Please have Robertson announce the candidates he is endorsing so I can vote for the opponents!
And from Tom Ringley:
So, it appears that the official Republican talking-points word for President Barack Obama's address to schoolchildren is "creepy."
You have to hand it to them. Republicans may despise every good and decent thing this country has ever stood for, but they have the best message discipline of anyone since the American Communist Party of the 1930s and 1940s.
And Dan Wu knows satire:
Apologies for the fonts. I used Firefox on this post. It's a lot easier than IE is some ways but I'm having real difficulty controlling the font sizes.

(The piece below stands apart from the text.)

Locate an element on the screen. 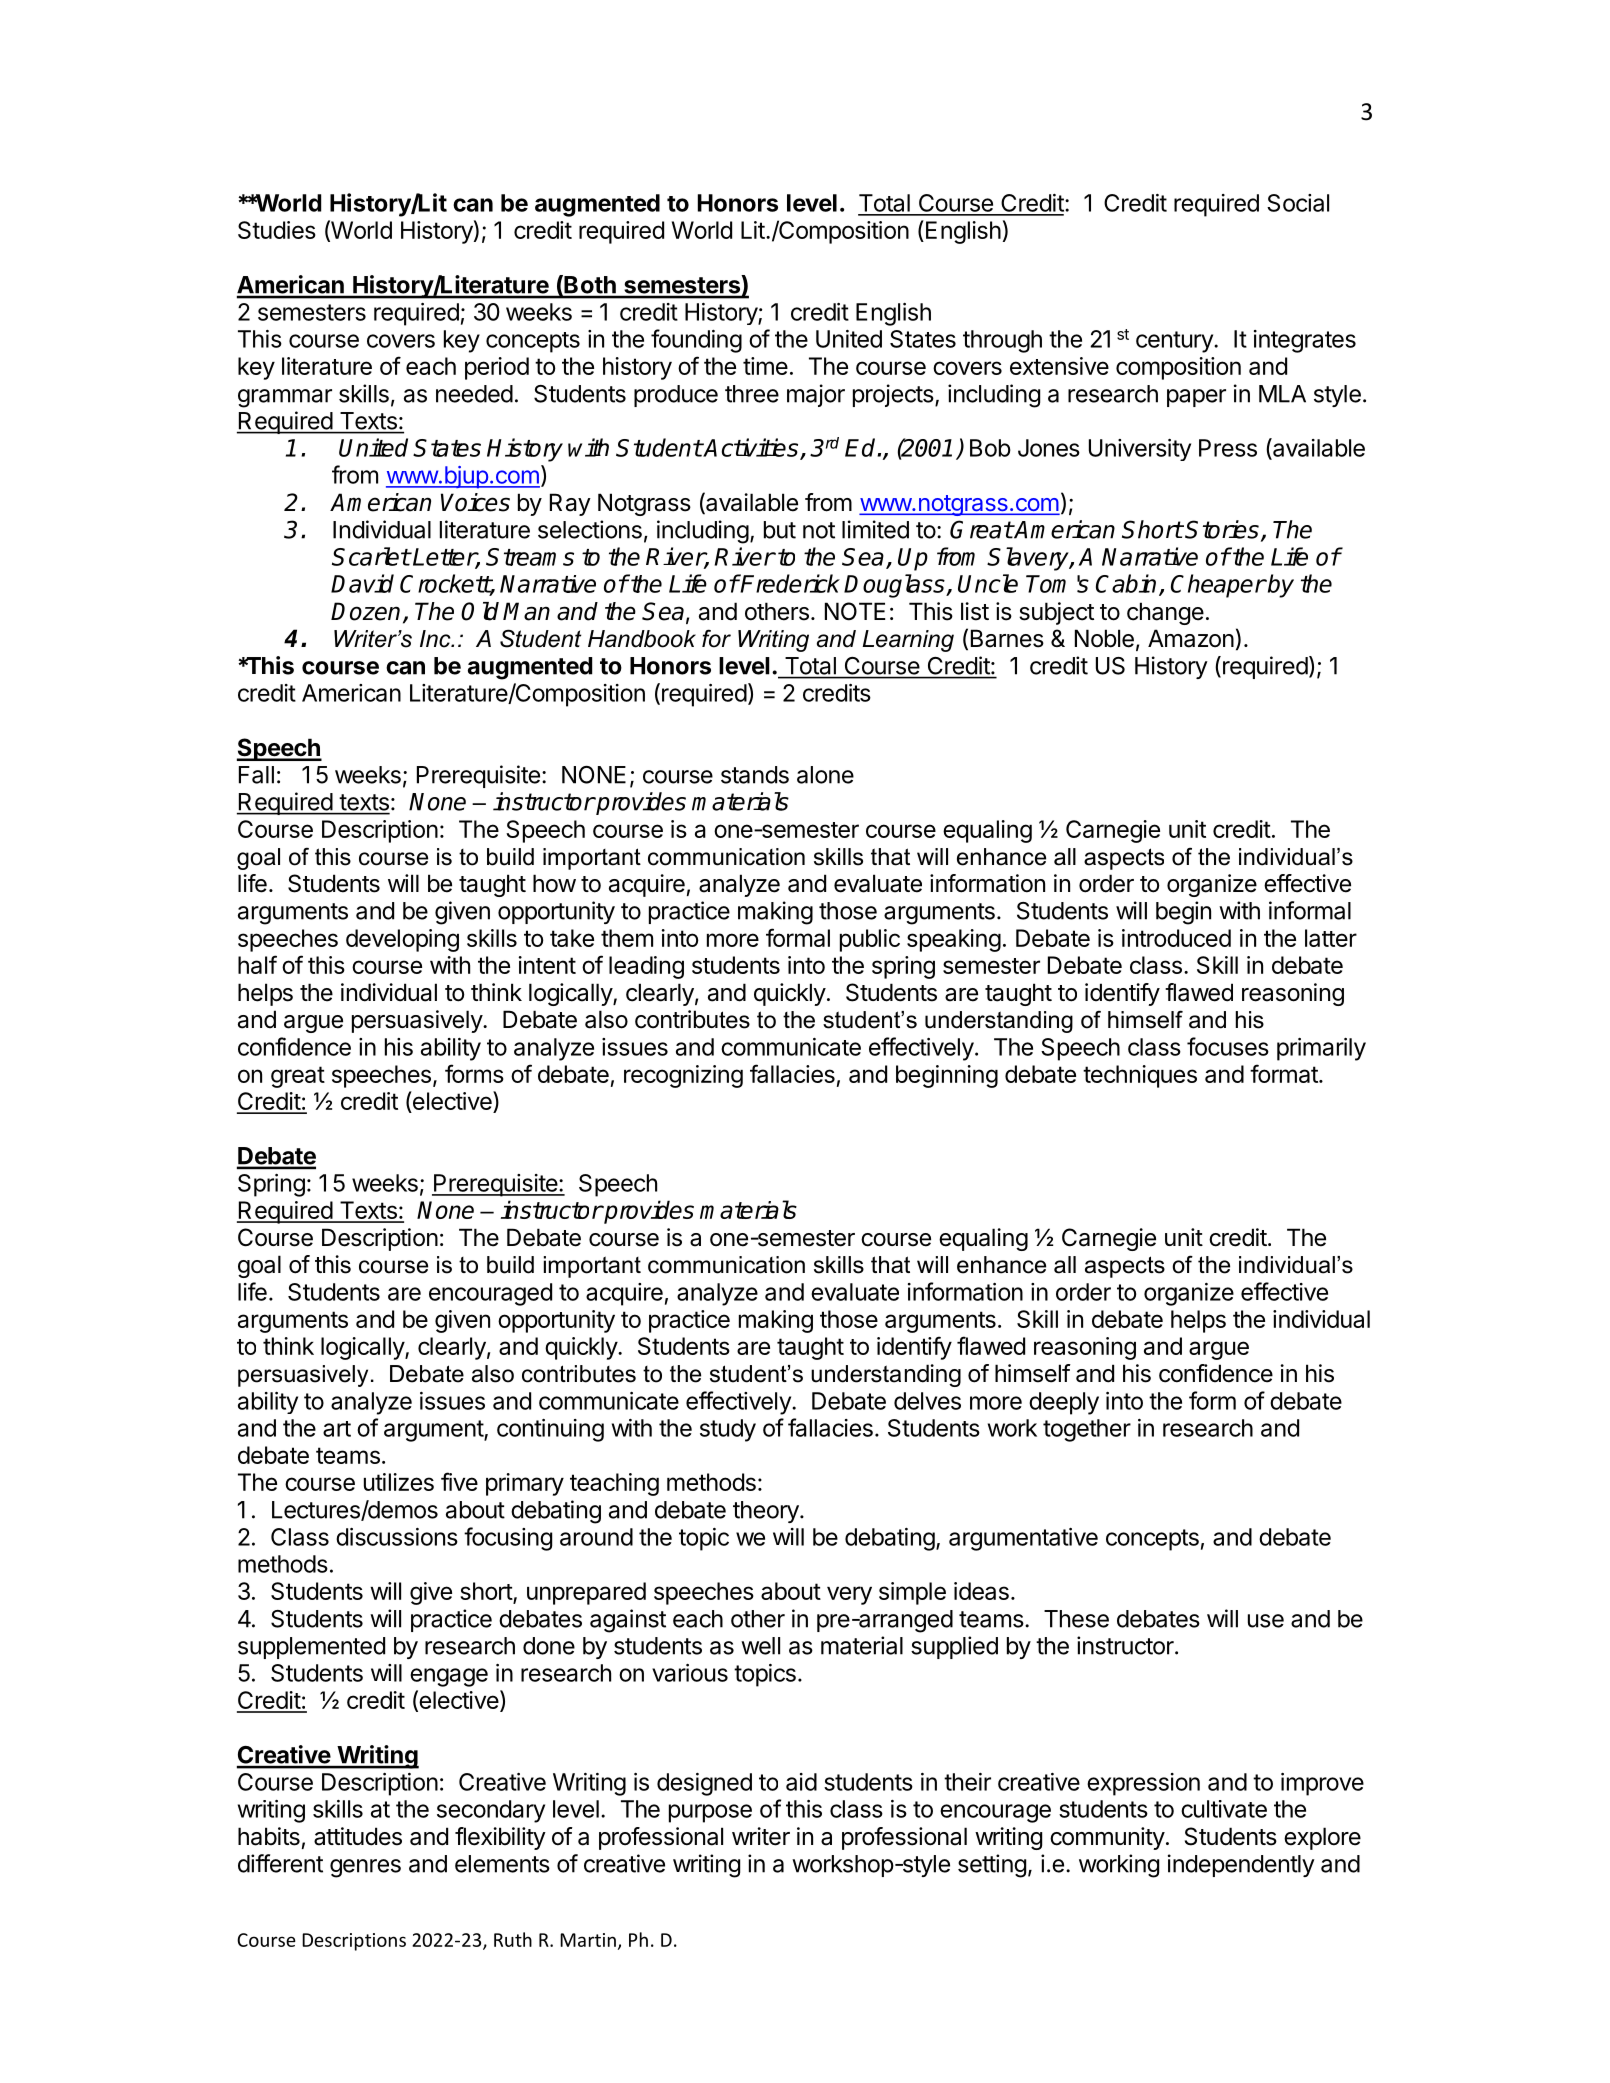 The image size is (1610, 2083). developing is located at coordinates (402, 940).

I couldn't agree more with Steve Robertson of the state GOP and talk-show host Leland Conway. An adult speaking directly to children without their parents present is very creepy. This is why I attend school everyday with my daughter; that way she's never alone with other adults trying to educate her.
As for the content of President Barack Obama's speech, I happen to have a copy of the agenda right here so parents can decide if they want their kids exposed to it.
Barack Hussein Obama will begin the broadcast with a reading from the Koran, followed by a visual lesson on gay marriage using two Ken dolls. Then he will decree a ban on slingshots and water guns then institute a tax on milk and Tater Tots. He will then conclude with a singalong to the socialist anthem The Internationale.
As you can see, conservatives' fears are well founded, as always.